┌─ Input for this task

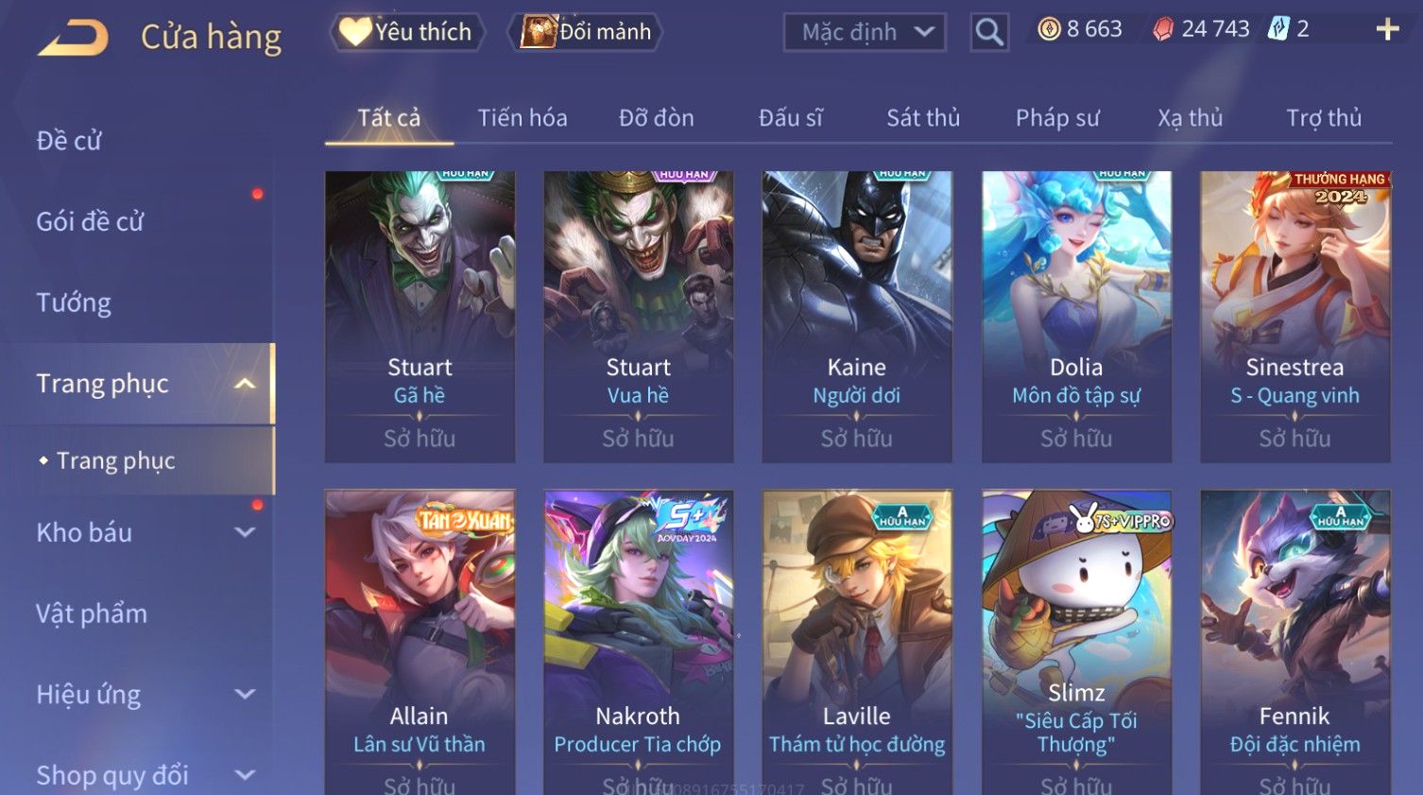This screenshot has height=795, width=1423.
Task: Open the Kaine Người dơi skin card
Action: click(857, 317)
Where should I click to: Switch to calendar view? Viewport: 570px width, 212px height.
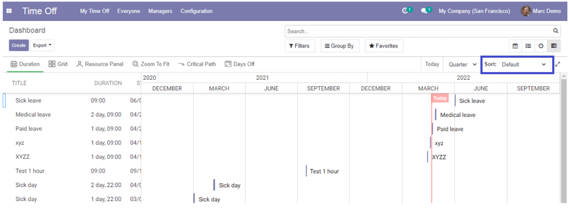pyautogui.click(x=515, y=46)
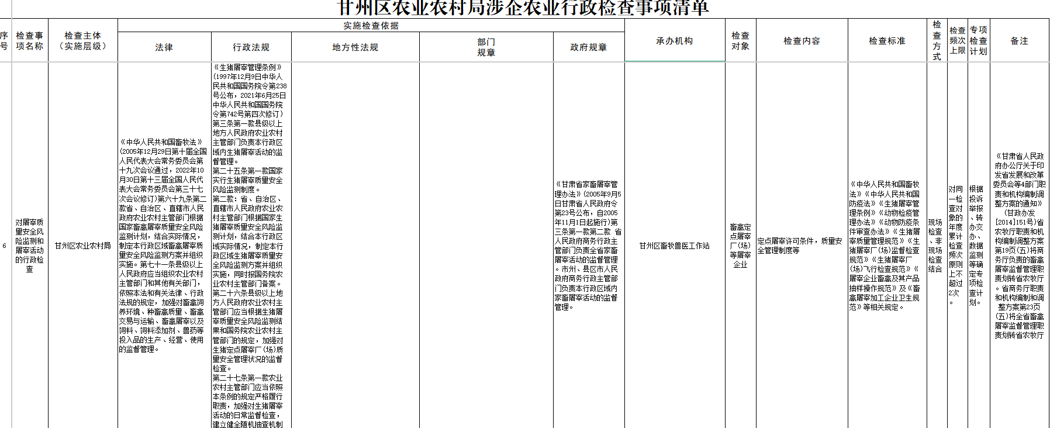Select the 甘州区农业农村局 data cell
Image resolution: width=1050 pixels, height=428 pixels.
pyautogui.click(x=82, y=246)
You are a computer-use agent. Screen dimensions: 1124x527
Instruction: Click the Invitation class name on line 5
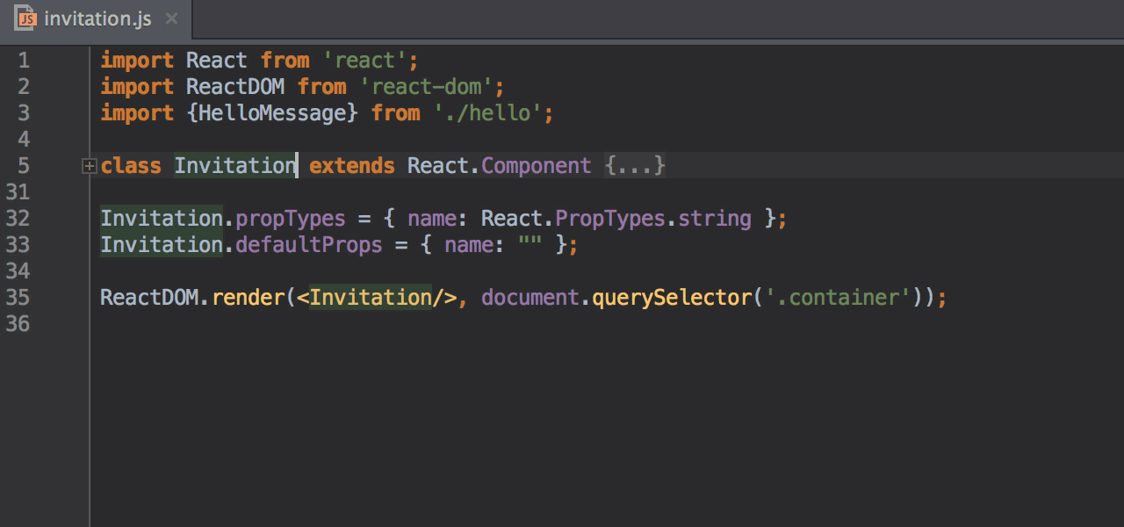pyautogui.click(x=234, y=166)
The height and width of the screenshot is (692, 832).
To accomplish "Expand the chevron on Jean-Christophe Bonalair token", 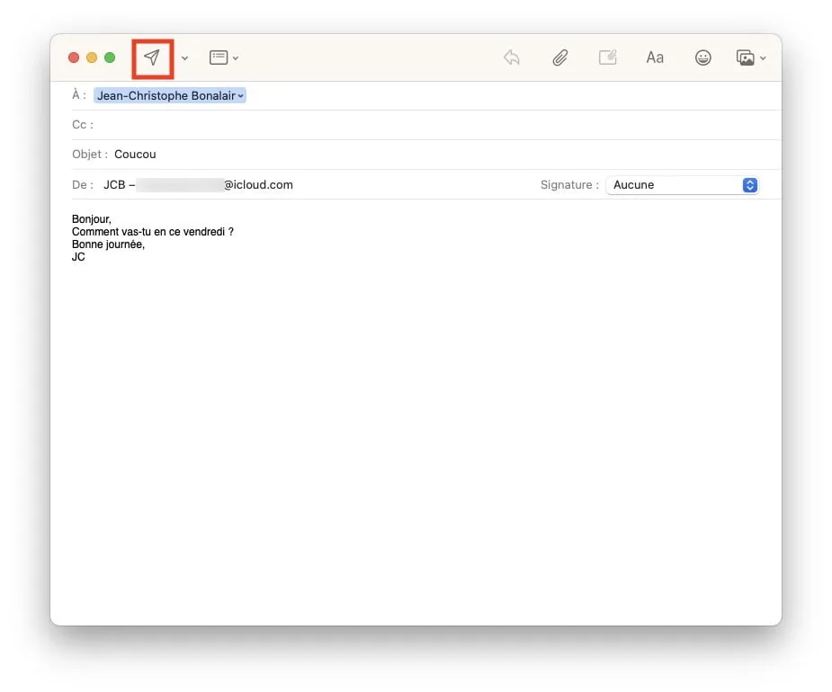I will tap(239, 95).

└─
┌─ Input for this task

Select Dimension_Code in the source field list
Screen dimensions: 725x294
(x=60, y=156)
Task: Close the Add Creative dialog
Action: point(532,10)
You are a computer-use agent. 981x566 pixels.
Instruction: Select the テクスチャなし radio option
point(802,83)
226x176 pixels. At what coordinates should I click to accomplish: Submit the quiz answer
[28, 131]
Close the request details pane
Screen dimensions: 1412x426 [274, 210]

└─
┌─ Input for this task

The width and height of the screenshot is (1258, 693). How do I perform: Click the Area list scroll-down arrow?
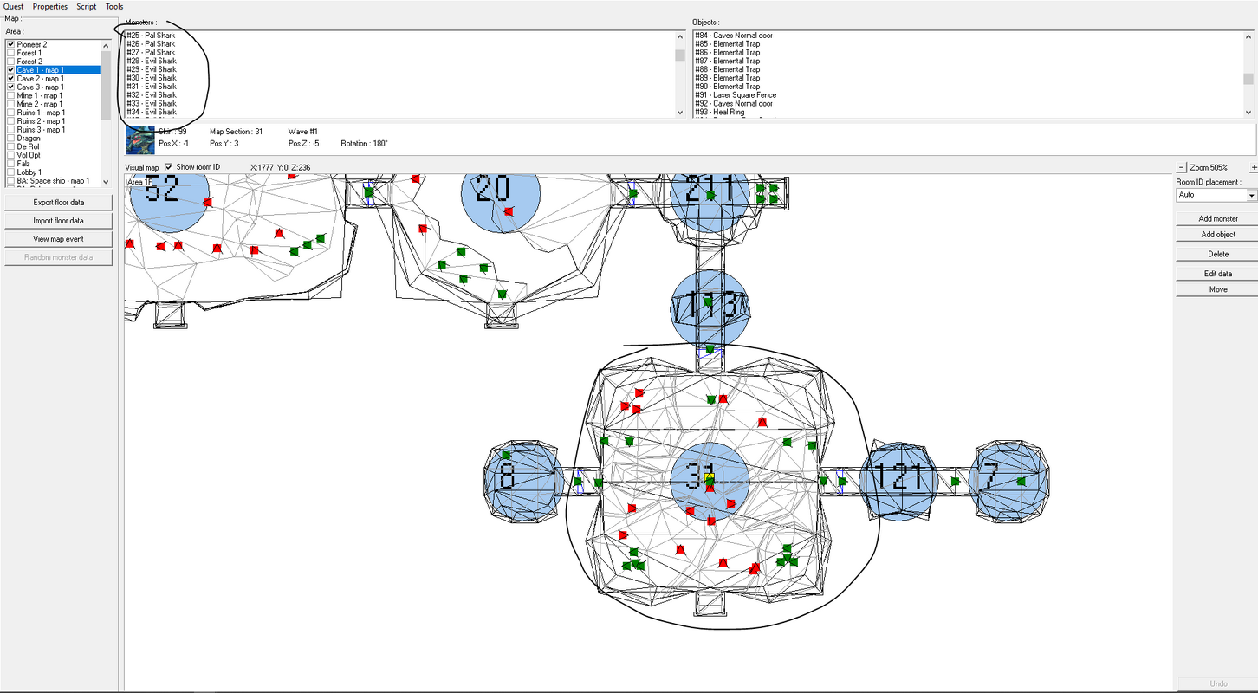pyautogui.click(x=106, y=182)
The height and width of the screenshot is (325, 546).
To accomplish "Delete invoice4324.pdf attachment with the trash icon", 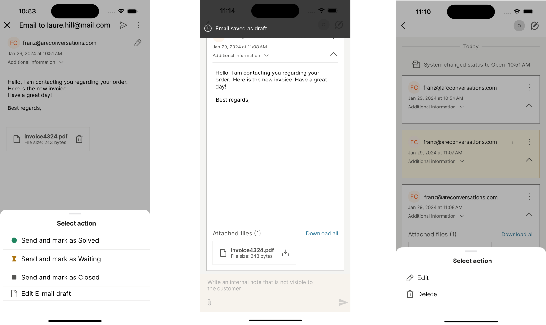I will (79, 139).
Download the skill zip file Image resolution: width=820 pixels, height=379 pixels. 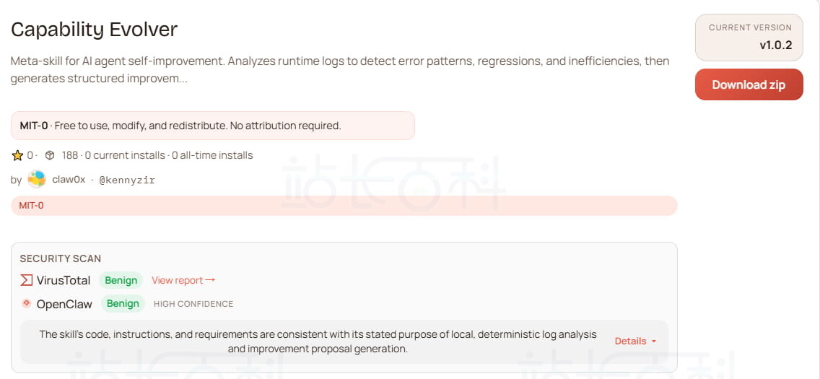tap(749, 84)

└─

For the records above, tally the lines in which "computer" appears, and give the number by itself.

2